**WORK INSTRUCTION**
Only these lines of the data below are wanted: the one with "You are a GUI", the one with "Image resolution: width=1899", and any lines between them, each repeated exactly.

**DATASET RECORDS**

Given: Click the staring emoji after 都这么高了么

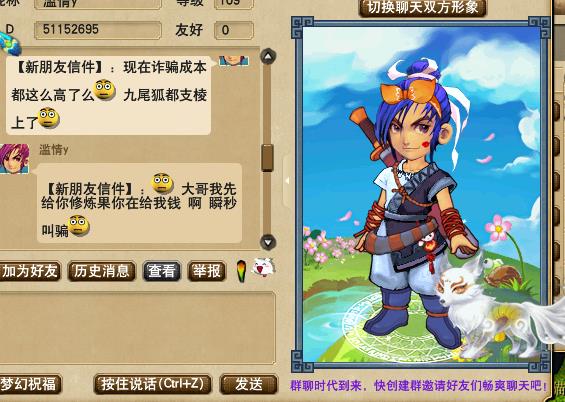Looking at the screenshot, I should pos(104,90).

...

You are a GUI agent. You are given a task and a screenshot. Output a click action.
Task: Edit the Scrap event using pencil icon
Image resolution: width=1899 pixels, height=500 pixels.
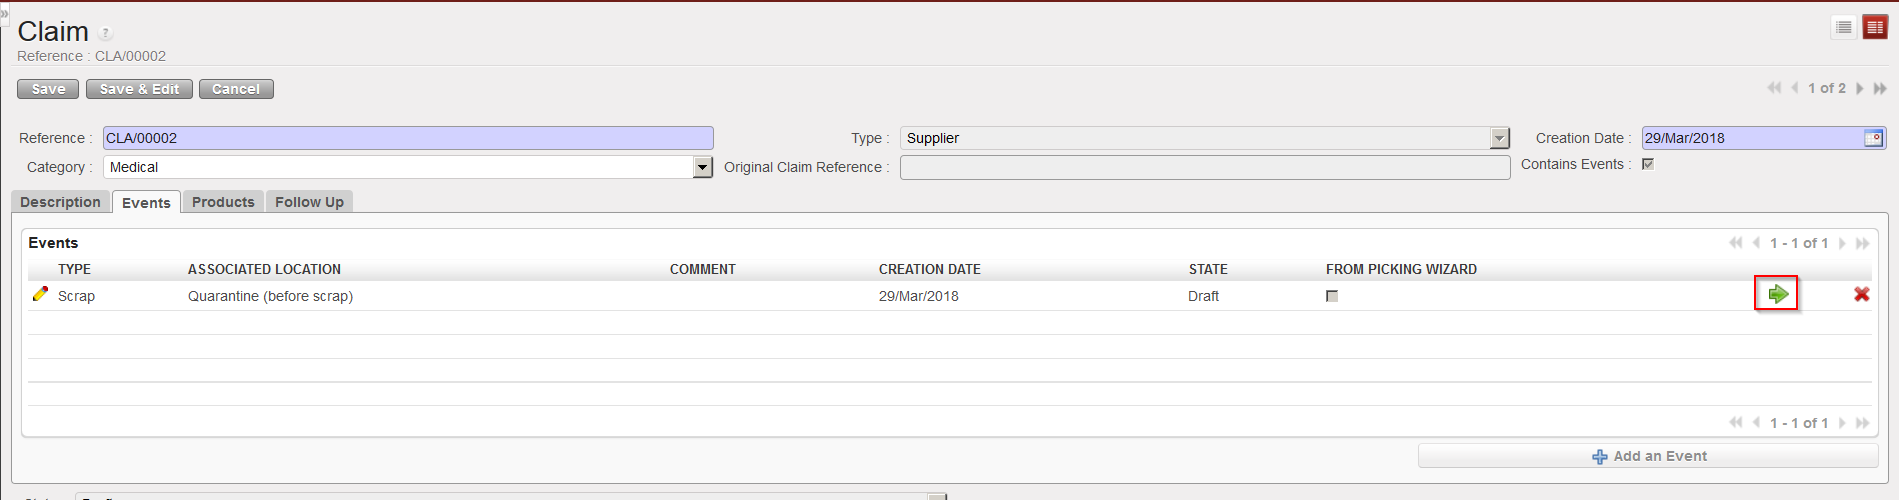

**SOLUTION**
You are a GUI agent. You are given a task and a screenshot. Output a click action.
Task: Edit the Scrap event using pencil icon
Image resolution: width=1899 pixels, height=500 pixels.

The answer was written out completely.